*DATASET*.
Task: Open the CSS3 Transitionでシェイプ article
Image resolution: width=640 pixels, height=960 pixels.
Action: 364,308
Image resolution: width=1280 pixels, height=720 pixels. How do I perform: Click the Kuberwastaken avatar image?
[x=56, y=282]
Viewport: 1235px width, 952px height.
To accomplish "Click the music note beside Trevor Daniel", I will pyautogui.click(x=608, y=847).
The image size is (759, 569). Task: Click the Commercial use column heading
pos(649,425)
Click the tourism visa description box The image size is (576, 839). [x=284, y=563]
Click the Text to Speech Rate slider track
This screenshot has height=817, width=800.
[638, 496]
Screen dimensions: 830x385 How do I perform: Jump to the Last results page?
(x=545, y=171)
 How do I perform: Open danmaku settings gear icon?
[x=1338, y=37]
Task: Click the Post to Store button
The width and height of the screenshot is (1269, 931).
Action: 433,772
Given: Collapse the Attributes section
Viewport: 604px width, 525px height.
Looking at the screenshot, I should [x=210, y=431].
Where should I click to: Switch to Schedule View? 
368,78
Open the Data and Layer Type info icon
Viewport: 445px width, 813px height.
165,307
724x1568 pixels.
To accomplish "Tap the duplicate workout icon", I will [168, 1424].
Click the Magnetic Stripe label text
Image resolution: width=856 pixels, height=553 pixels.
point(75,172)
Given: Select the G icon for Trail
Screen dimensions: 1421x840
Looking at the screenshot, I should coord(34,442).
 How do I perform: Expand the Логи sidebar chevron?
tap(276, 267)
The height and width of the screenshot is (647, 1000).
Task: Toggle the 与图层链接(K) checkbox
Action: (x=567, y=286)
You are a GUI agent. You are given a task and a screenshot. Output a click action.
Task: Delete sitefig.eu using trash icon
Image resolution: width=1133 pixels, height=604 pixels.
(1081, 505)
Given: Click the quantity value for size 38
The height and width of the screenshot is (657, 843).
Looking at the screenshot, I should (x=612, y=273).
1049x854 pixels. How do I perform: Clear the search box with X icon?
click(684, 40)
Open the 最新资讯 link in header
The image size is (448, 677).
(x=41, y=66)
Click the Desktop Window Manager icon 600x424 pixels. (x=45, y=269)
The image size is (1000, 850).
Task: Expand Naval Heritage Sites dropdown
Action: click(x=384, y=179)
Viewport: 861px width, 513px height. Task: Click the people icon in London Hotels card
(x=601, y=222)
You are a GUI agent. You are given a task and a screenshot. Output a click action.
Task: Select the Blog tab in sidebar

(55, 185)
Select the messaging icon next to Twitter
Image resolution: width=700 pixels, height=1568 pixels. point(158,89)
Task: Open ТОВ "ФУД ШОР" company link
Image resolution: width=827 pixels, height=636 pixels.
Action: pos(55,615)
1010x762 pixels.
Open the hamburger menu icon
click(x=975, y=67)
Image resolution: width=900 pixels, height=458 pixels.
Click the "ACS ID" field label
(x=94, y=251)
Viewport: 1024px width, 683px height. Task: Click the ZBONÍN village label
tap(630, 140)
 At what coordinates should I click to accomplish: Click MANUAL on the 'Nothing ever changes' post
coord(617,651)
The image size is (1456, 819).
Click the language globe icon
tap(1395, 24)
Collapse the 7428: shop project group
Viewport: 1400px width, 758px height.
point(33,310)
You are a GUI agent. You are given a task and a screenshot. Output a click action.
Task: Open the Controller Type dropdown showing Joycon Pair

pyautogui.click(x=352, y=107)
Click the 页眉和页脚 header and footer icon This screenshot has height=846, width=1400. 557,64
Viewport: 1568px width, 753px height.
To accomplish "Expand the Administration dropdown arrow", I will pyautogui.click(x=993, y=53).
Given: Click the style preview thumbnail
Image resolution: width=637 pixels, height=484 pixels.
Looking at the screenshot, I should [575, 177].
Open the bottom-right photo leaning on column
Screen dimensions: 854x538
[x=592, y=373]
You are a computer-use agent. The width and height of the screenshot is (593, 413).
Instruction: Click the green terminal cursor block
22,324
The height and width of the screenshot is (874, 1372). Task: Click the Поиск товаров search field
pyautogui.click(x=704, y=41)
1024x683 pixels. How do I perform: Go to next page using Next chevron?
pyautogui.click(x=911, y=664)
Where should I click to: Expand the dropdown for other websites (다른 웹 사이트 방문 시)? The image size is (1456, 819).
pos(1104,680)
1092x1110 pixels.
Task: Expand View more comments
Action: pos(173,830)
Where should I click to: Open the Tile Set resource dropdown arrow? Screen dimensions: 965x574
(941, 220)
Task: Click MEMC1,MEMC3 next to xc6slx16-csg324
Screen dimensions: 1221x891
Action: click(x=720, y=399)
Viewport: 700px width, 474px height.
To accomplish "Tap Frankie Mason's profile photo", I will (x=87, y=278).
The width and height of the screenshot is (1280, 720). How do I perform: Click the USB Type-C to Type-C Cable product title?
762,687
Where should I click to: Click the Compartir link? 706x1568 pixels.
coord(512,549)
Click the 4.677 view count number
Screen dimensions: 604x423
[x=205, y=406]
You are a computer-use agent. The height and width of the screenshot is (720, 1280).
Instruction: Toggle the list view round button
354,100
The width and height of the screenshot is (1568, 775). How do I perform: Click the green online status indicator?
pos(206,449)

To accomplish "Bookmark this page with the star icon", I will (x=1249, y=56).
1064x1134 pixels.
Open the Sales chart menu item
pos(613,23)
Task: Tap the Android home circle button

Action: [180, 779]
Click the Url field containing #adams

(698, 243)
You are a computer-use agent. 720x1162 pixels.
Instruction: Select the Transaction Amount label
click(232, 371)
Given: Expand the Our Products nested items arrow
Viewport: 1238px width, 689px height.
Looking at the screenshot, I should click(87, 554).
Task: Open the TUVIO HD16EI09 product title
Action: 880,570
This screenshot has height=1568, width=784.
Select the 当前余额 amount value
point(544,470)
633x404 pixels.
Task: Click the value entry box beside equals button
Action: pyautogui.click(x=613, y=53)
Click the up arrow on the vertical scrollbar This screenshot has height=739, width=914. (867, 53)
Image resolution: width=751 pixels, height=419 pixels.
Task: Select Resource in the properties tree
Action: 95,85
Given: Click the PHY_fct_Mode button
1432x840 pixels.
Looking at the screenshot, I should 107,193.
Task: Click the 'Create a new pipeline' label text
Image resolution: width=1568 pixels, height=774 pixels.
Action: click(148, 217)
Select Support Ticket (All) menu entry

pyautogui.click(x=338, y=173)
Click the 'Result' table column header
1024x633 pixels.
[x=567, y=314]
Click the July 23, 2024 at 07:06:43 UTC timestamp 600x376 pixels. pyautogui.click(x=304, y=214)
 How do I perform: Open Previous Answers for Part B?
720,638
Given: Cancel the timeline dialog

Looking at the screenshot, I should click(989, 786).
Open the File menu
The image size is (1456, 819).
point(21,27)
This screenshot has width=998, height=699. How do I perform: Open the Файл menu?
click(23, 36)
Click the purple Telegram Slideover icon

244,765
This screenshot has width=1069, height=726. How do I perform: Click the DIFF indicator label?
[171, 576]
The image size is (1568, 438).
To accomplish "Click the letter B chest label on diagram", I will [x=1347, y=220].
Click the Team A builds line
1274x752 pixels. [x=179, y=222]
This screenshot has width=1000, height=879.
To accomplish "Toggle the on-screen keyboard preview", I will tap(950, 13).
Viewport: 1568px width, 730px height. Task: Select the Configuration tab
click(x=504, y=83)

*STATED EXERCISE*.
Print the lines above exactly as they appear, starting at the line that contains "Viewport: 1024px width, 683px" and ending at the line that contains "Action: pos(173,830)".

*RESPONSE*.
Viewport: 1024px width, 683px height. Task: Click the ZBONÍN village label
tap(630, 140)
 At what coordinates should I click to accomplish: Click MANUAL on the 'Nothing ever changes' post
coord(617,651)
The image size is (1456, 819).
Click the language globe icon
tap(1395, 24)
Collapse the 7428: shop project group
Viewport: 1400px width, 758px height.
point(33,310)
You are a GUI agent. You are given a task and a screenshot. Output a click action.
Task: Open the Controller Type dropdown showing Joycon Pair

pyautogui.click(x=352, y=107)
Click the 页眉和页脚 header and footer icon This screenshot has height=846, width=1400. 557,64
Viewport: 1568px width, 753px height.
To accomplish "Expand the Administration dropdown arrow", I will pyautogui.click(x=993, y=53).
Given: Click the style preview thumbnail
Image resolution: width=637 pixels, height=484 pixels.
Looking at the screenshot, I should [575, 177].
Open the bottom-right photo leaning on column
Screen dimensions: 854x538
[x=592, y=373]
You are a computer-use agent. The width and height of the screenshot is (593, 413).
Instruction: Click the green terminal cursor block
22,324
The height and width of the screenshot is (874, 1372). Task: Click the Поиск товаров search field
pyautogui.click(x=704, y=41)
1024x683 pixels. How do I perform: Go to next page using Next chevron?
pyautogui.click(x=911, y=664)
Where should I click to: Expand the dropdown for other websites (다른 웹 사이트 방문 시)? The image size is (1456, 819).
pos(1104,680)
1092x1110 pixels.
Task: Expand View more comments
Action: pos(173,830)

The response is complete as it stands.